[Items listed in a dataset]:
###
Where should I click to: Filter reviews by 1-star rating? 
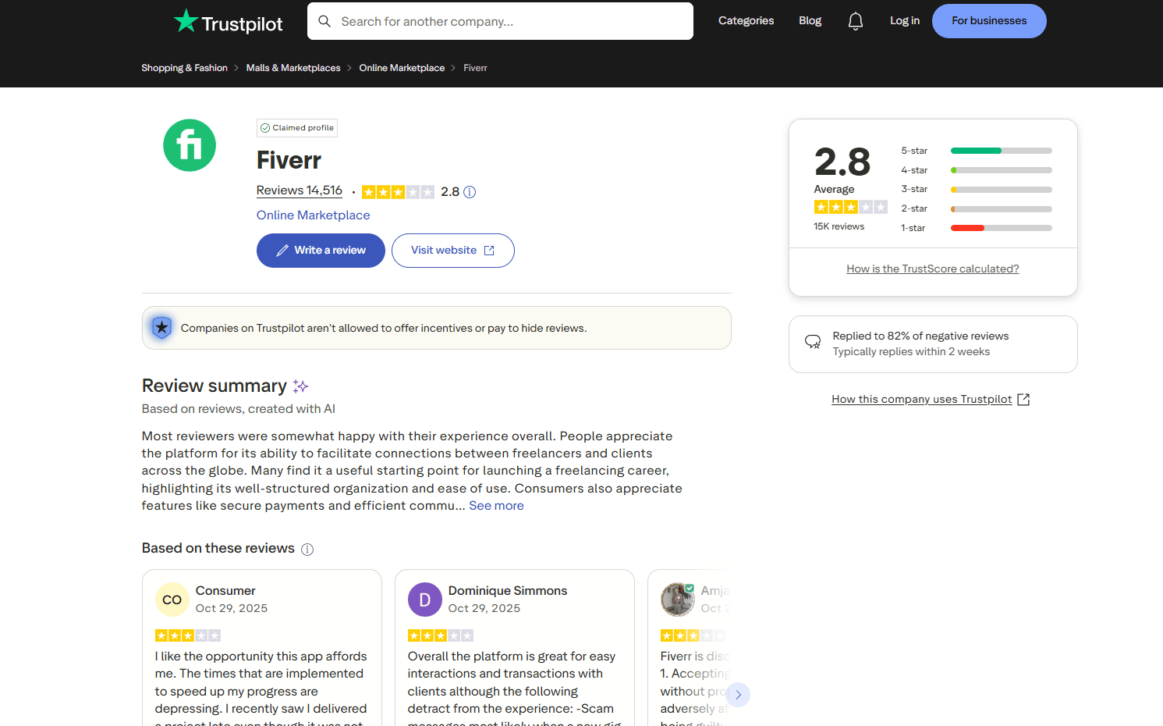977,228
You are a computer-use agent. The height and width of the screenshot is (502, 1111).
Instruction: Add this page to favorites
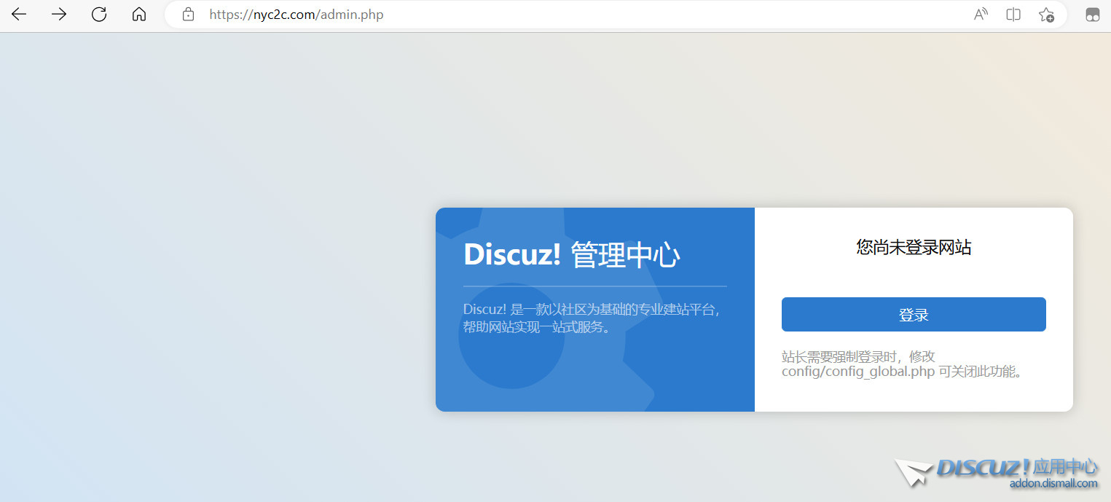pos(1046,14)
###
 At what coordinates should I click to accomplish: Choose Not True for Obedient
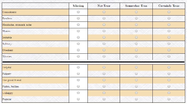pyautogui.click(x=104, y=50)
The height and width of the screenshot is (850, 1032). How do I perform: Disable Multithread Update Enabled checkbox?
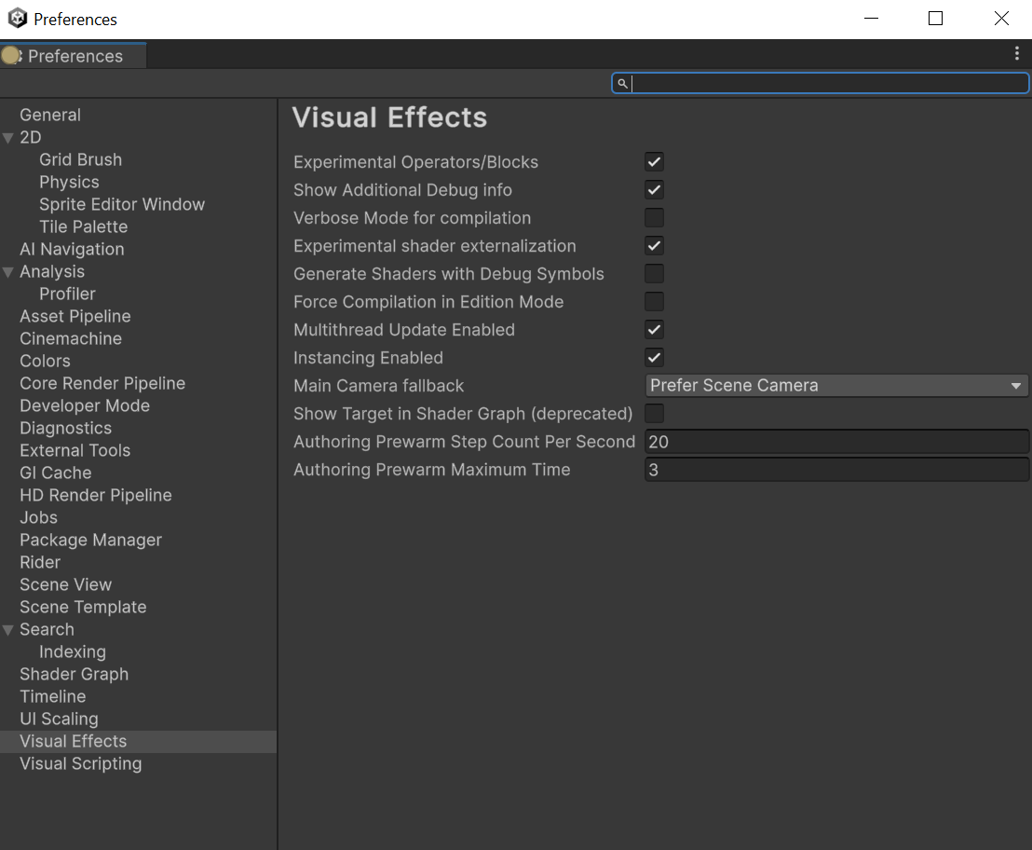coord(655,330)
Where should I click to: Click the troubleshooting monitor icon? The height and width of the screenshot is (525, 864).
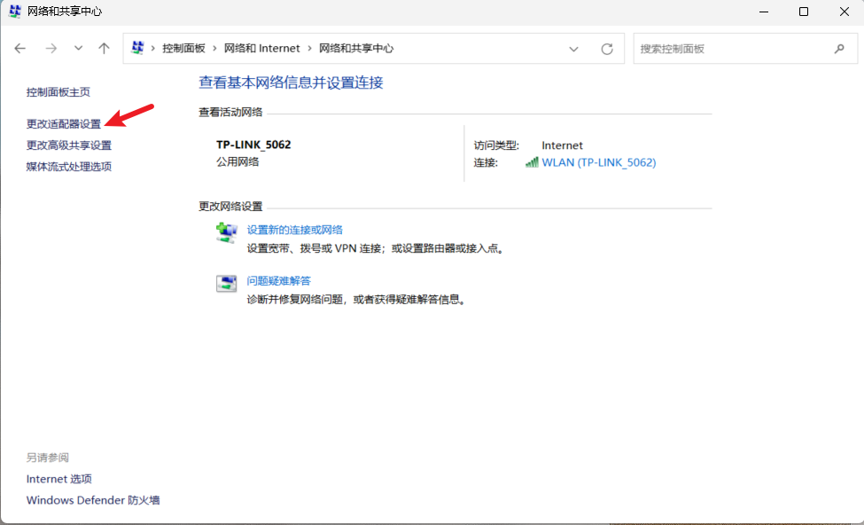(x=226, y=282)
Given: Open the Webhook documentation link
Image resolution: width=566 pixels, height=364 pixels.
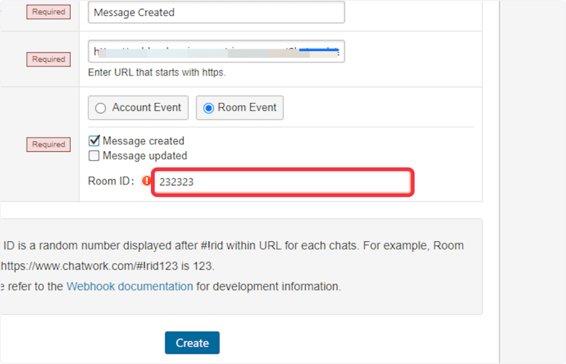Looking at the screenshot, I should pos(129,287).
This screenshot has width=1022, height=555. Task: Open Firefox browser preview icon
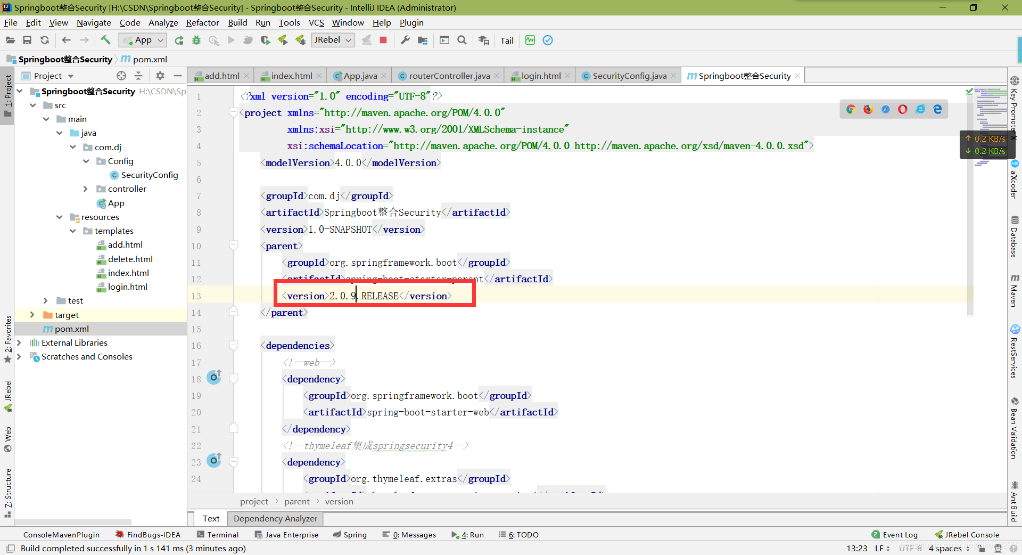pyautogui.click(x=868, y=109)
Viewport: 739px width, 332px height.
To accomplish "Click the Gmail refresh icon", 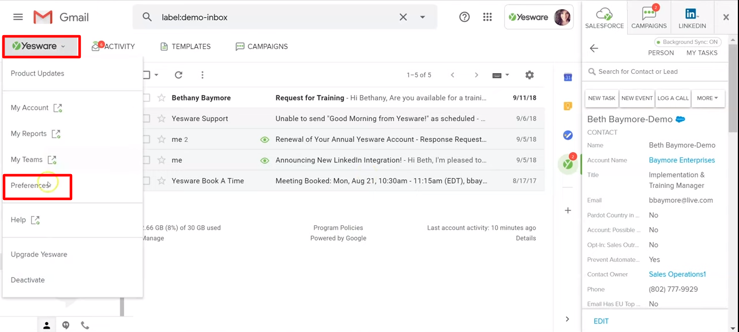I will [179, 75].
###
[YOUR GOAL]:
Please return the data above exactly as it stands from the line with "At what coordinates" to the line with "Given: Open the Webhook documentation link", keeping both of those lines but none of the pictures.

[EXERCISE OUTPUT]:
 At what coordinates should I click to accomplish: Choose Not True for Obedient
pyautogui.click(x=104, y=50)
The height and width of the screenshot is (850, 1032). How do I perform: Disable Multithread Update Enabled checkbox?
coord(655,330)
Where should I click to: Click the troubleshooting monitor icon? The height and width of the screenshot is (525, 864).
(x=226, y=282)
Given: Open the Webhook documentation link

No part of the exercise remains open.